- EXTRACT TO READ:
*** Block opens ***

What would you highlight from your formative years in Catalonia?

In the sixties I experienced a broader vision of a different kind of Spain, which was Catalonia. Those were very important formative years. I remember very well the classes in the central building of the University of Barcelona. and specifically the famous professor Teixidó, who had great prestige. But his course was a “brick,” as people used to say. He taught a very modern from of mathematics that was difficult to understand.

How did you get to know Vic?

It all started at the Monterols university residence, where I met many people from different parts of Catalonia and Spain. At that time it was a formation center only for young people of Opus Dei. Now it is open to all types of students. From Monterols I had the opportunity to go several times to Vic to help out in the apostolic work that was beginning to develop there. This was between 1964 and 1967. I realized how important Vic was in Catalonia and I came to understand Catalan without any problems. Then came the militias in the Talarn camp: two summers of three months and an internship as an ensign of four months also there, in the camp.

*** Block closes ***

(Saved entries)
*** Block opens ***

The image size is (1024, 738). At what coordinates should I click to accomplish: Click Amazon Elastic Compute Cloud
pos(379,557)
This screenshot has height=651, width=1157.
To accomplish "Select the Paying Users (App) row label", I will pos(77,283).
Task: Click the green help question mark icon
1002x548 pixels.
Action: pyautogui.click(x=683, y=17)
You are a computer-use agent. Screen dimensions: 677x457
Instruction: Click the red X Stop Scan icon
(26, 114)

*** Block closes ***

- QUESTIONS TO ANSWER:
- A) Using the interview about Catalonia, decide whether each statement agrees with it. Answer yes or no for each, and quote the words that settle it.
(i) The Monterols residence is now open to all types of students.
(ii) The trips from Monterols to Vic took place between 1964 and 1967.
(iii) The internship as an ensign in the Talarn camp lasted three months.
- B) Carry the interview about Catalonia forward from its last sentence.

- ANSWERS PER TASK:
- A)
(i) Yes: "Now it is open to all types of students."
(ii) Yes: "This was between 1964 and 1967."
(iii) No: "an internship as an ensign of four months also there, in the camp."

- B)
St. Josemaría said in Rome in 1971: “Barcelona will produce a lot of fruit because it has suffered a lot,” alluding to the turbulent 1940s marked by misunderstandings about the Work. Could Montse Grases, the young Barcelona-born member of the Work who died of cancer at the age of 17, become the first woman canonized in Opus Dei?

Montse Grases was proclaimed Venerable in 2016. In order to be beatified, the extraordinary character of a favor obtained through her intercession needs to be demonstrated. The office of postulation and the website of the Work receive many stories of favors connected with people’s daily life and plans. Devotion to her is more widespread among young people. I remember that in 2022, on the 80th anniversary of her birth, a group of young people brought 80 white roses to her tomb, in the crypt of the oratory of Santa Maria de Bonaigua, in Barcelona, to thank her for favors received through her intercession. Some interesting cases are being studied, but we are still in the early stages of collecting documentation.

Whether or not she is the first woman to be canonized, she is undoubtedly a good intercessor for the apostolates of the whole Church with young people, in the beloved city of Barcelona, in this region of Osona where she spent her summer holidays, in Catalonia and throughout the world.

How is Opus Dei preparing for the approaching centenary of its birth?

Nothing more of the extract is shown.